Goal of the exercise: Read the lines below. Copy out any that hold the string "Ujian".

Extracted entries:
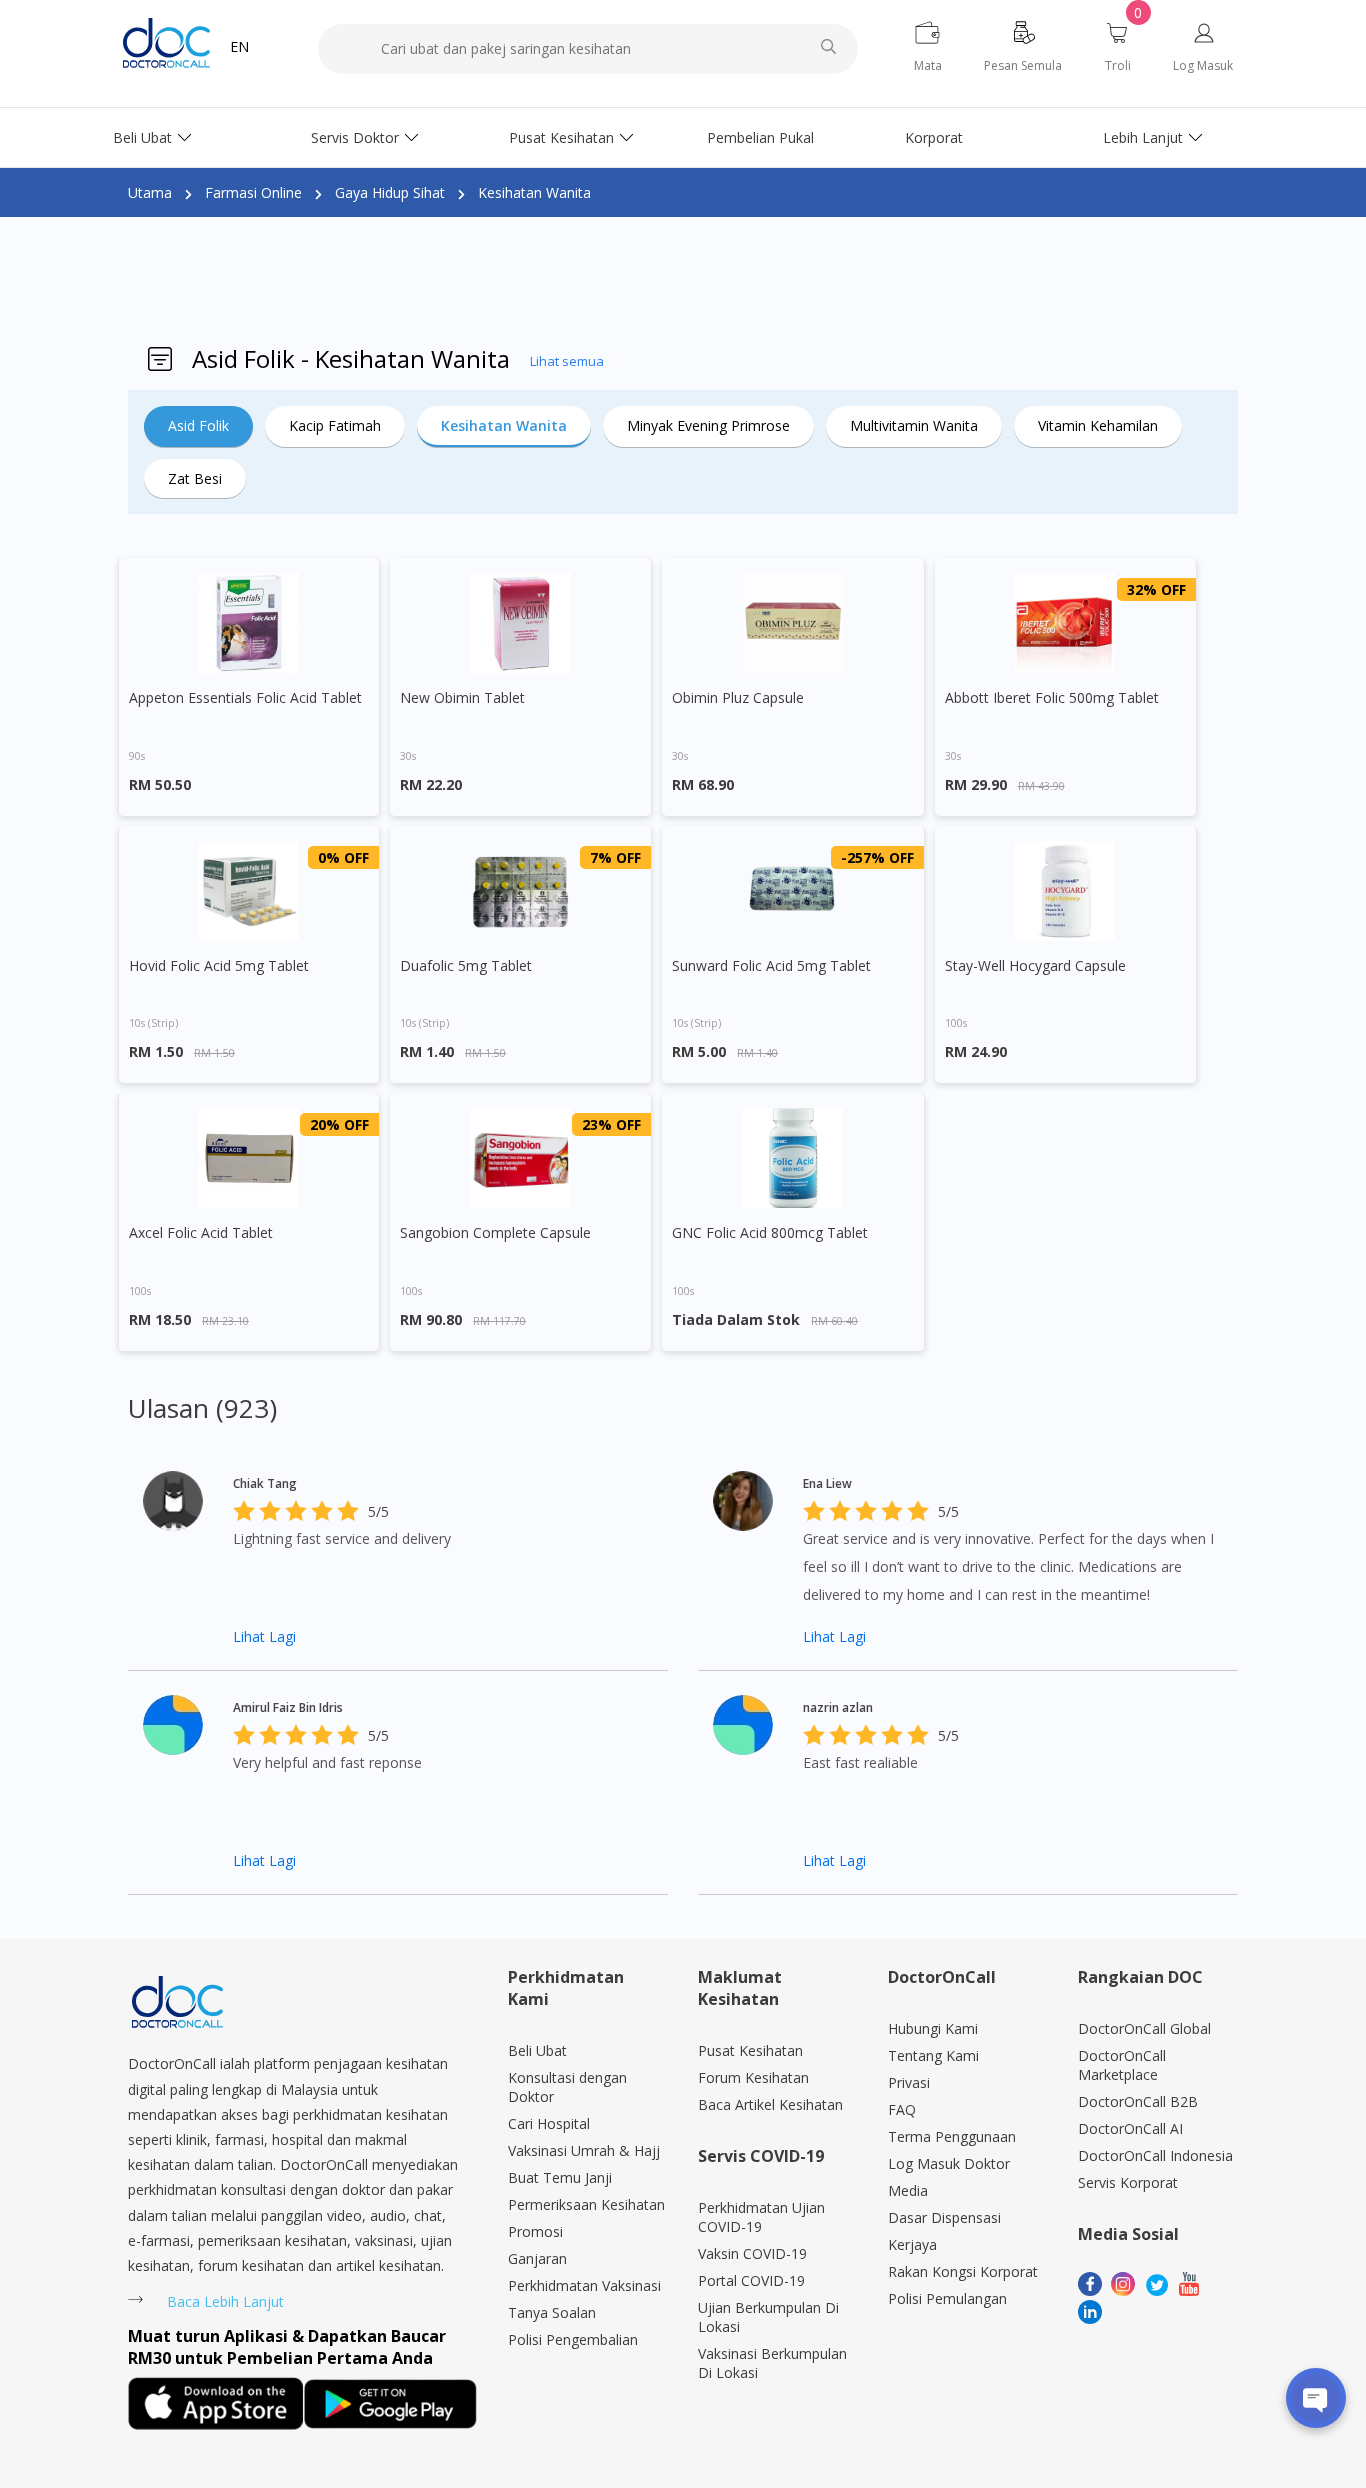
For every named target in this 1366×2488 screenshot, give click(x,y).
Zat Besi (195, 478)
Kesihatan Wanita (534, 192)
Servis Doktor (355, 137)
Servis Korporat (1128, 2182)
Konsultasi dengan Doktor (567, 2087)
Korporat (934, 137)
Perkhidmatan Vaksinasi (584, 2285)
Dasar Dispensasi (944, 2217)
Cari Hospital (549, 2123)
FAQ (902, 2109)
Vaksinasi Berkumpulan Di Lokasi (772, 2363)
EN (239, 46)
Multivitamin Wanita (914, 425)
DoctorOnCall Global (1144, 2028)
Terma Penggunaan (952, 2136)
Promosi (535, 2231)
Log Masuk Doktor (949, 2163)
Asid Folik (198, 425)
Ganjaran (537, 2258)
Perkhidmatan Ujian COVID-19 (761, 2217)
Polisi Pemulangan (947, 2298)
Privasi (909, 2082)
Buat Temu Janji (560, 2177)
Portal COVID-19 (751, 2280)
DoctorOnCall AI (1130, 2128)
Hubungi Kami (933, 2028)
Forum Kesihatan (753, 2077)
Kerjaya (912, 2244)
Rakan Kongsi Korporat (963, 2271)
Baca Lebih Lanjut (225, 2301)
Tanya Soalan (552, 2312)
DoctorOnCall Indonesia (1155, 2155)
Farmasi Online (253, 192)
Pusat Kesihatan (561, 137)
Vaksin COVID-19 (752, 2253)
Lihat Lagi (264, 1636)
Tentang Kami (933, 2055)
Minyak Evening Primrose (708, 425)
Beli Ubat (142, 137)
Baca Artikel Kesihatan (770, 2104)
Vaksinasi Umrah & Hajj (584, 2150)
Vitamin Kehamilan (1098, 425)
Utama (150, 192)
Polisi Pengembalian (573, 2339)
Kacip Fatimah (335, 425)
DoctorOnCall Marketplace (1122, 2065)
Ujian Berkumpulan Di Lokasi (768, 2317)
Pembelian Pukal (760, 137)
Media (908, 2190)
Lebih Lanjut (1143, 137)
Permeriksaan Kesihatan (586, 2204)
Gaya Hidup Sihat (390, 192)
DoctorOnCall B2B (1138, 2101)
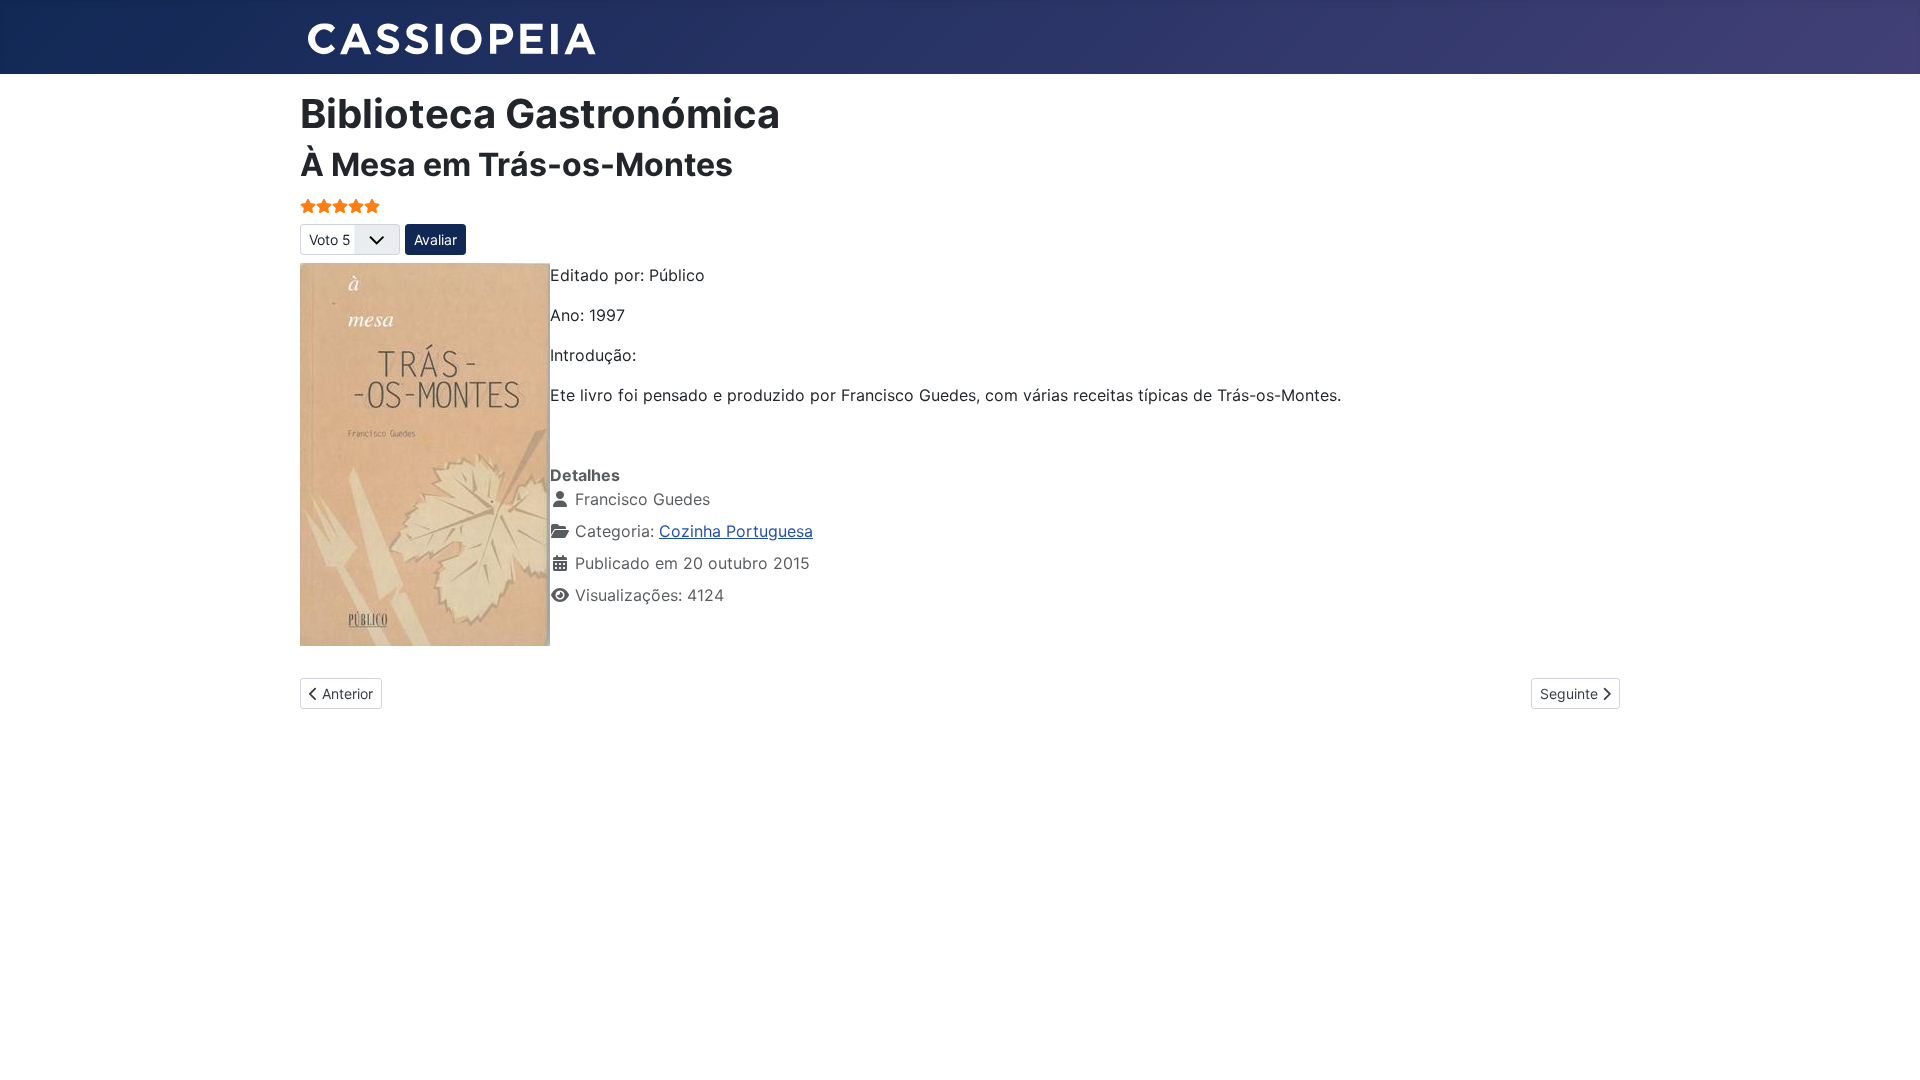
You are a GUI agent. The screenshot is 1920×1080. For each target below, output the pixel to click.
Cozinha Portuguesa (736, 531)
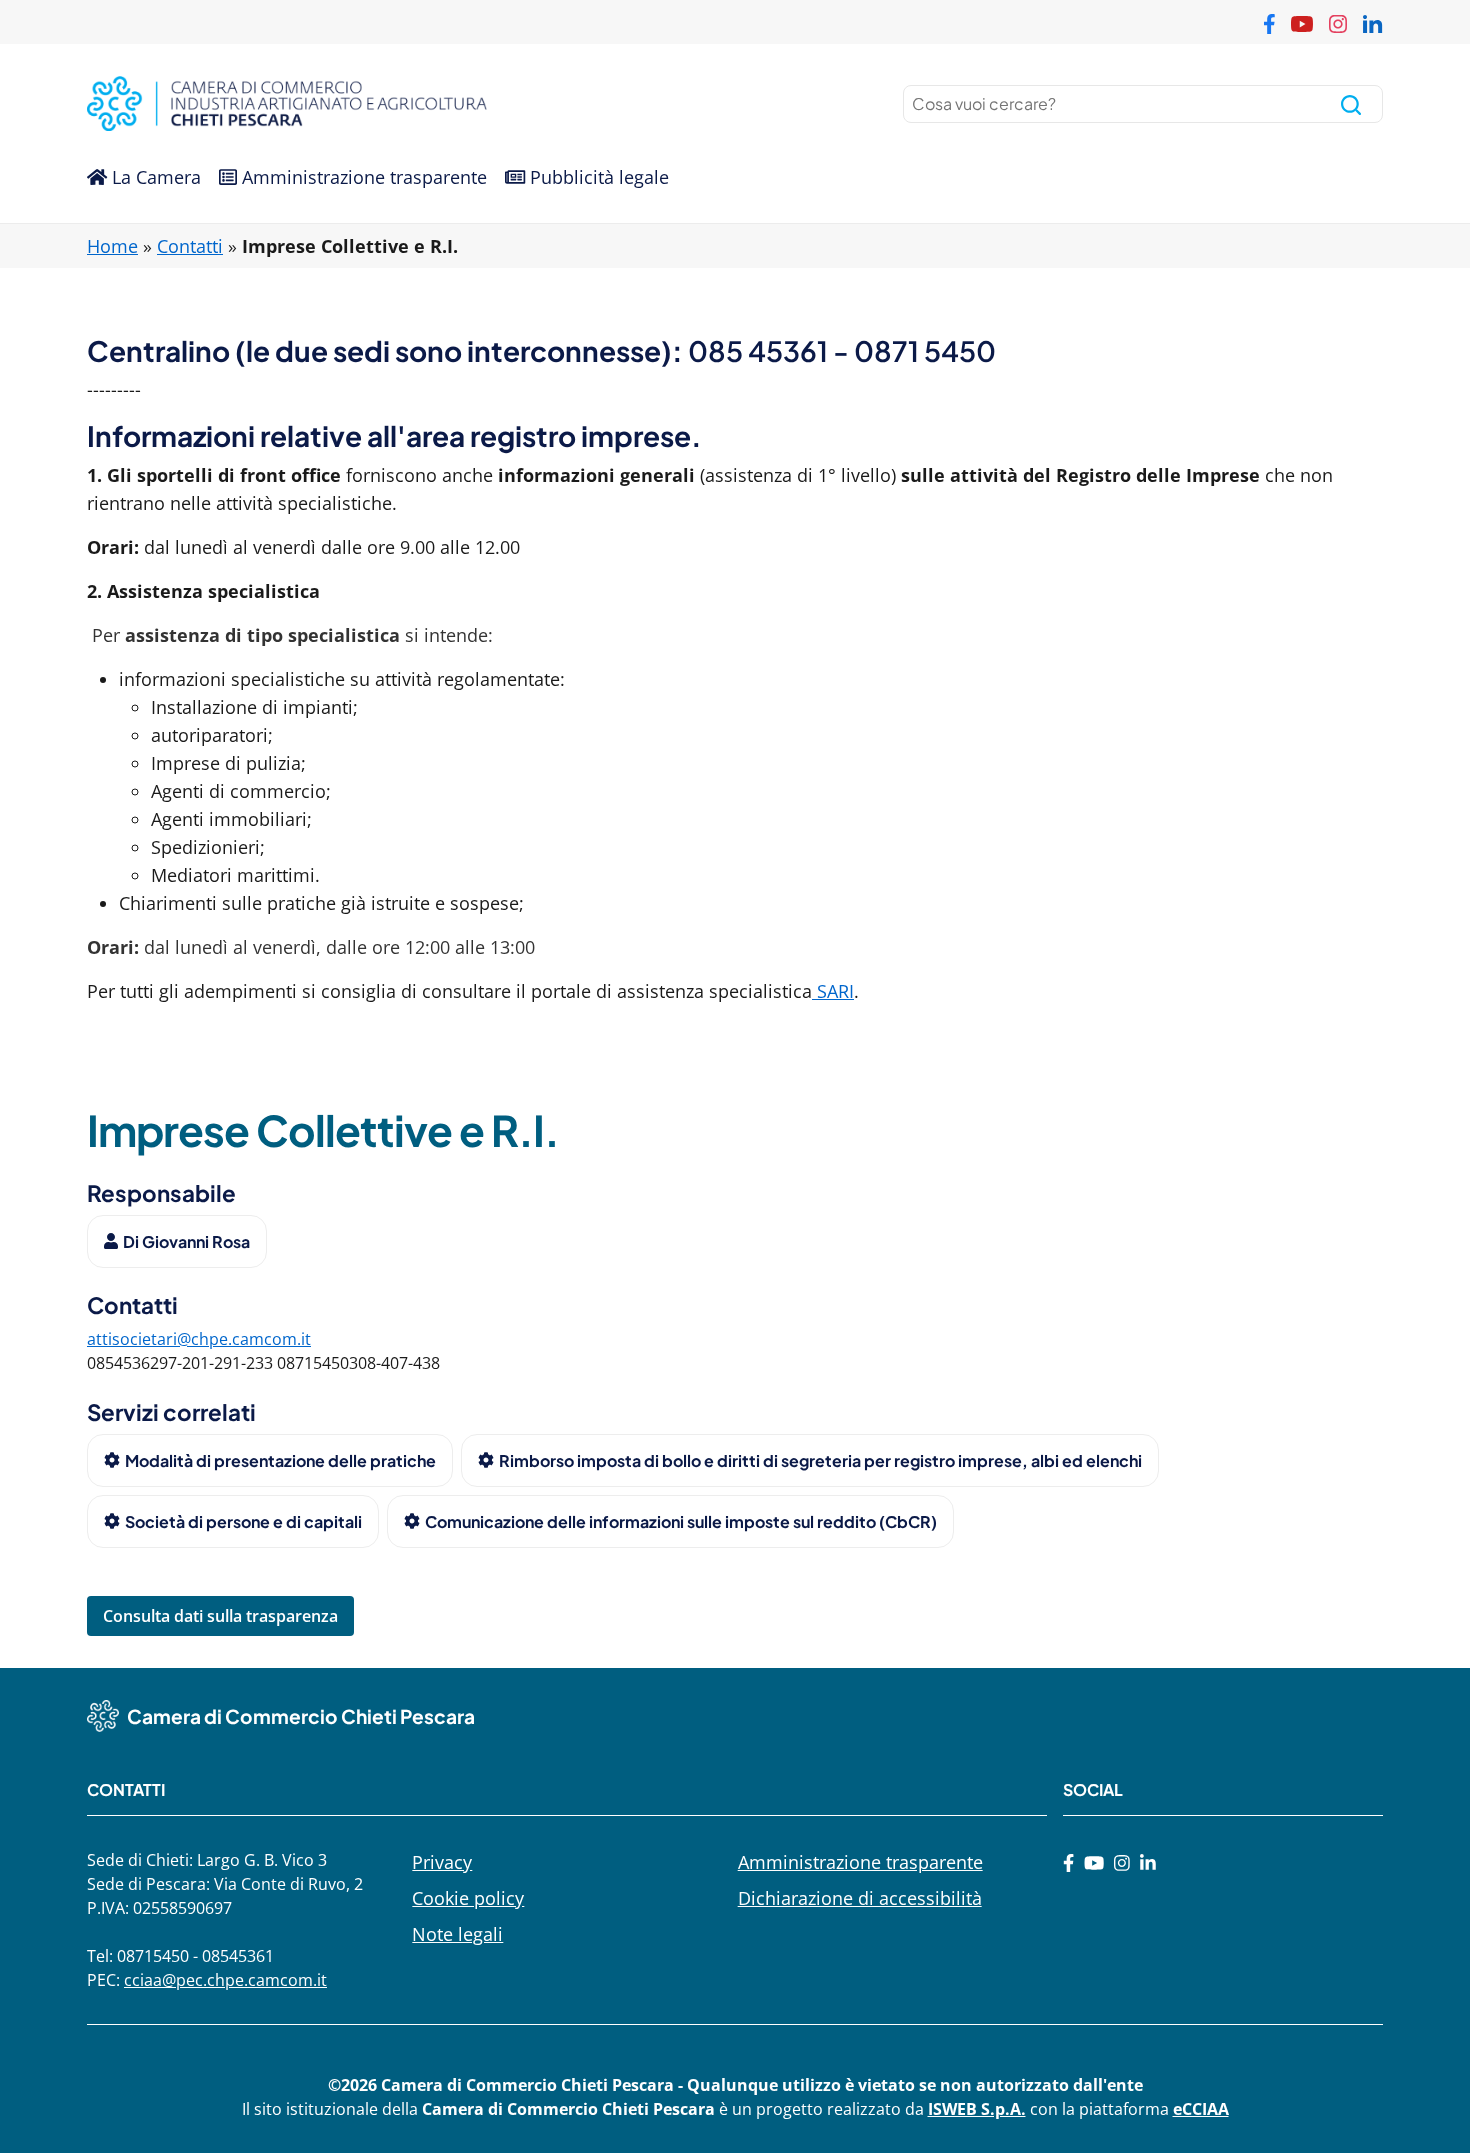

Output of the task:
Perkhidmatan Ujian COVID-19 (761, 2217)
Ujian Berkumpulan Di Lokasi (768, 2317)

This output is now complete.